Densely built-up, poorly ventilated and lacking in vegetation, urban areas in Hong Kong are seeing more hot nights

The weather in Hong Kong has gotten hotter in recent years. This July, the city saw a Very Hot Weather Warning that was in force for a record-breaking 20 hours and an all-time high of 21 days with a lowest temperature of 28 degrees Celsius or above (i.e., hot nights). Alongside the University of Hong Kong, the Institute of Future Cities (IOFC) of CUHK analysed data on weather and health in Hong Kong and found that persistent hot nights pose greater health risk than hot days, especially when it comes to women and the elderly.

Explaining their findings, Prof. Kevin Lau of the IOFC said it is supposed to be cooler at night, allowing our bodies to recover from the heat we took in during the day. With more hot nights, recovery becomes harder. Also prone to the impact of hot nights are those living in subdivided flats, Professor Lau noted. Congested and poorly ventilated, these flats make recovery even more difficult.

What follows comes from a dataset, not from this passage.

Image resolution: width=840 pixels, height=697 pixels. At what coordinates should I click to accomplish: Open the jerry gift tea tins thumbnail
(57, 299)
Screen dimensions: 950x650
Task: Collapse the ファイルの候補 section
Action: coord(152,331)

Adding to these findings are those from a team led by Prof. Shi Yuan of the IOFC, who analysed years' worth of data and noted that Hong Kong Island and Kowloon are seeing more hot nights than the rest of the city. This, according to Professor Shi, can be attributed to a lack of vegetation and poor ventilation in urban areas. What also raises temperatures in downtown Hong Kong are the densely packed skyscrapers, which take in heat during the day and continue releasing it at night.

Seeing the problems with hot nights, the researchers called for better city planning and architectural design as well as health- and climate-conscious urban development. Improving natural ventilation and a higher greenery ratio, they noted, help mitigate the heat and protect health.